Texas is replacing thousands of human exam graders with AI

Students in Texas taking their state-mandated exams this week are being used as guinea pigs for a new artificial intelligence-powered scoring system set to replace a majority of human graders in the region.

The Texas Tribune reports an “automated scoring engine” that utilizes natural language processing — the technology that enables chatbots like OpenAI’s ChatGPT to understand and communicate with users — is being rolled out by the Texas Education Agency (TEA) to grade open-ended questions on the State of Texas Assessments of Academic Readiness (STAAR) exams. The agency is expecting the system to save $15–20 million per year by reducing the need for temporary human scorers, with plans to hire under 2,000 graders this year compared to the 6,000 required in 2023.

“We wanted to keep as many constructed open-ended responses as we can, but they take an incredible amount of time to score.”

The STAAR exams, which test students between the third and eighth grades on their understanding of the core curriculum, were redesigned last year to include fewer multiple-choice questions. It now contains up to seven times more open-ended questions, with TEA director of student assessment Jose Rios saying the agency “wanted to keep as many constructed open-ended responses as we can, but they take an incredible amount of time to score.”

According to a slideshow hosted on TEA’s website, the new scoring system was trained using 3,000 exam responses that had already received two rounds of human grading.

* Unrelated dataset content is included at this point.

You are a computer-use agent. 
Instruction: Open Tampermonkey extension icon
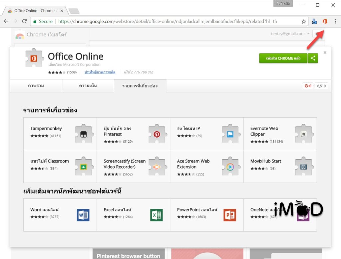click(x=83, y=134)
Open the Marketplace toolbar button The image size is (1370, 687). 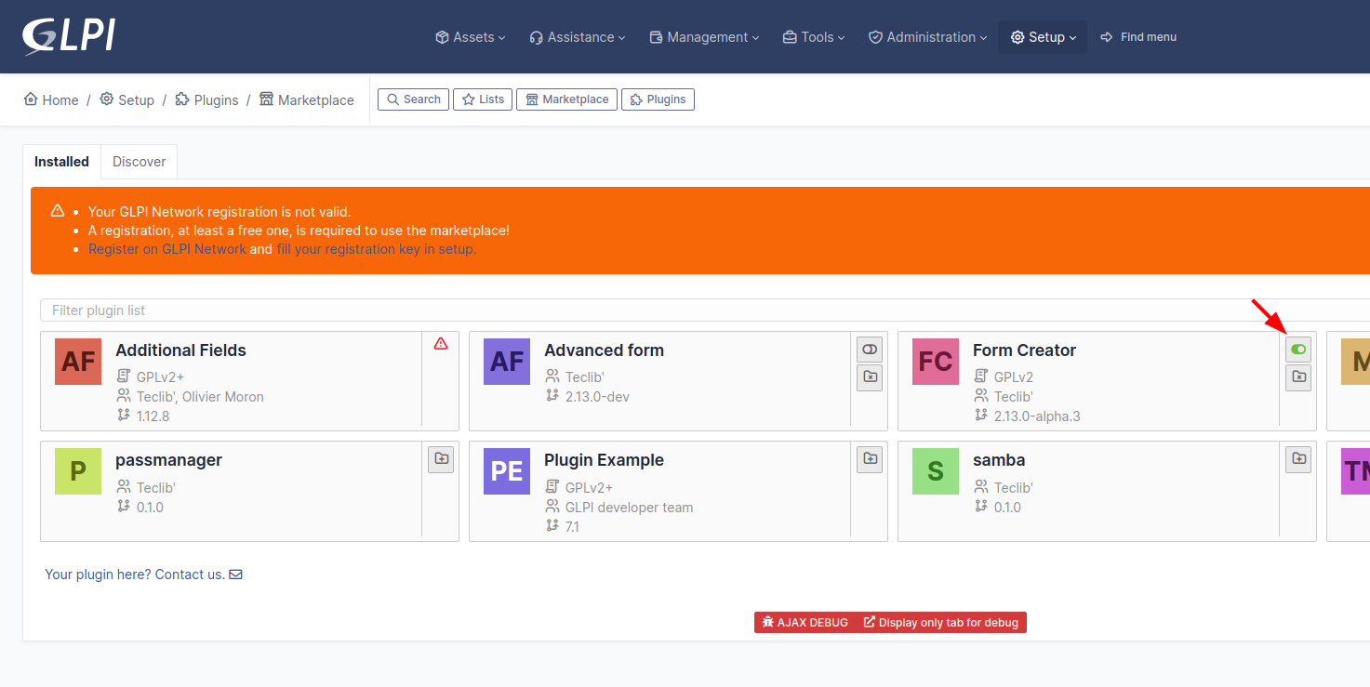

Some safety nets have also been implemented — a quarter of all the computer-graded results will be rescored by humans, for example, as will answers that confuse the AI system (including the use of slang or non-English responses).

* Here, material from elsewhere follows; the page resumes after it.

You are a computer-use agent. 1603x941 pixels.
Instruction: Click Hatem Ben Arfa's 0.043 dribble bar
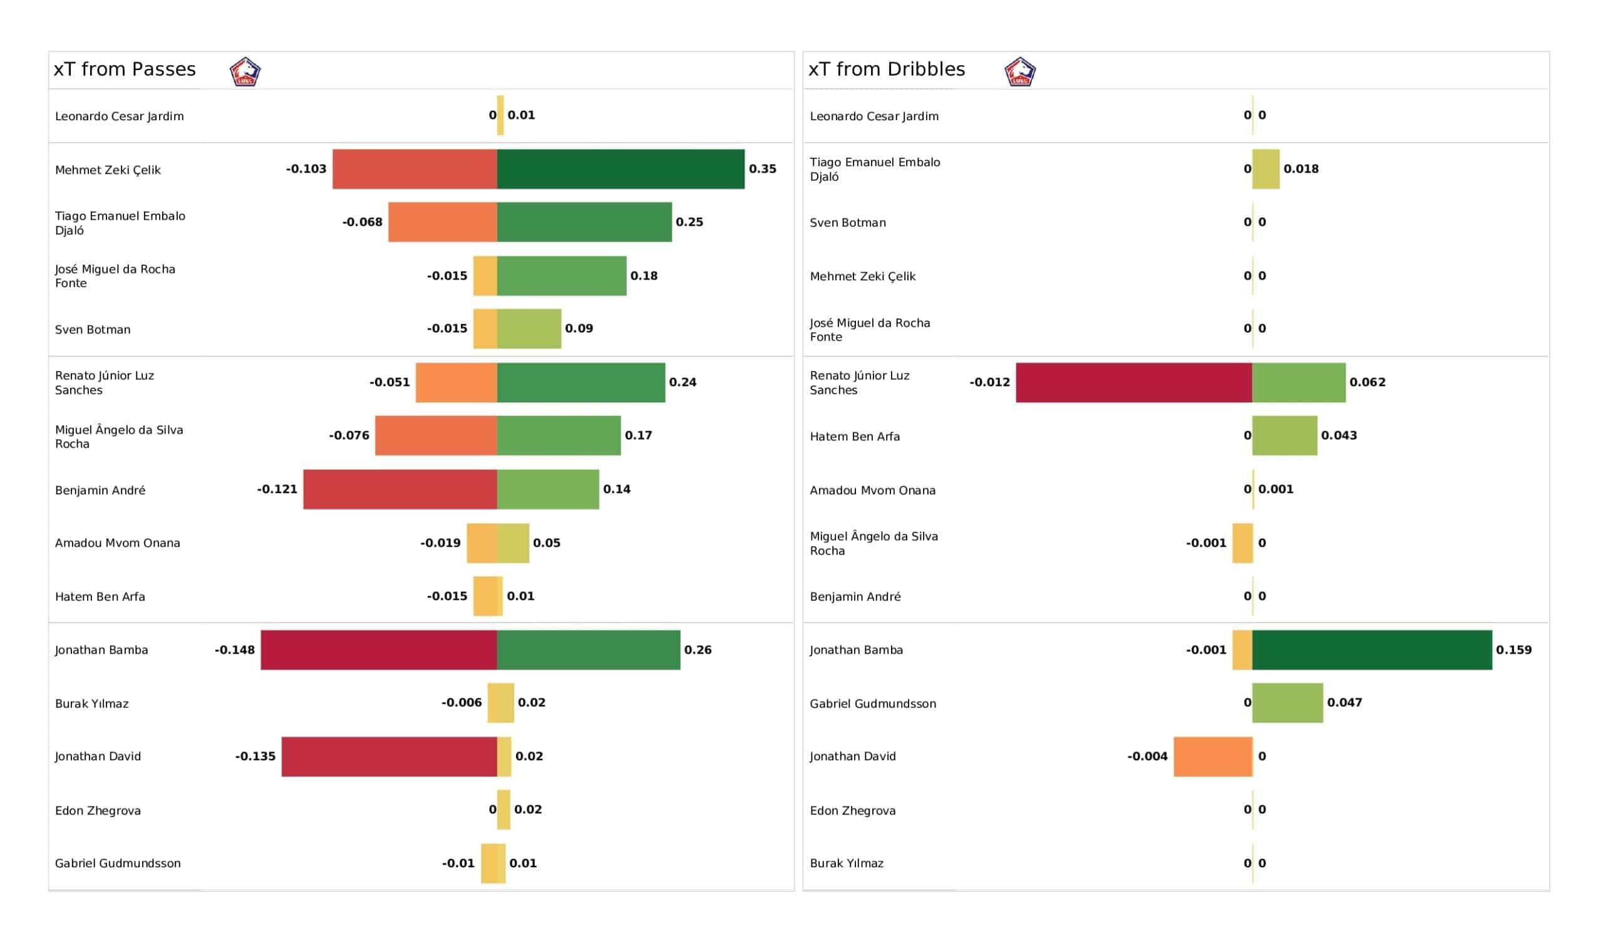pos(1285,436)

While TEA is optimistic that AI will enable it to save buckets of cash, some educators aren’t so keen to see it implemented. Lewisville Independent School District superintendent Lori Rapp said her district saw a “drastic increase” in constructed responses receiving a zero score when the automated grading system was used on a limited basis in December 2023. “At this time, we are unable to determine if there is something wrong with the test question or if it is the new automated scoring system,” Rapp said.

AI essay-scoring engines are nothing new. A 2019 report from Motherboard found that they were being used in at least 21 states to varying degrees of success, though TEA seems determined to avoid the same reputation. Small print on TEA’s slideshow also stresses that its new scoring engine is a closed system that’s inherently different from AI, in that “AI is a computer using progressive learning algorithms to adapt, allowing the data to do the programming and essentially teaching itself.”

The attempt to draw a line between them isn’t surprising — there’s no shortage of teachers despairing online about how generative AI services are being used to cheat on assignments and homework. The students being graded by this new scoring system may have a hard time accepting how they believe “rules for thee and not for me” are being applied here.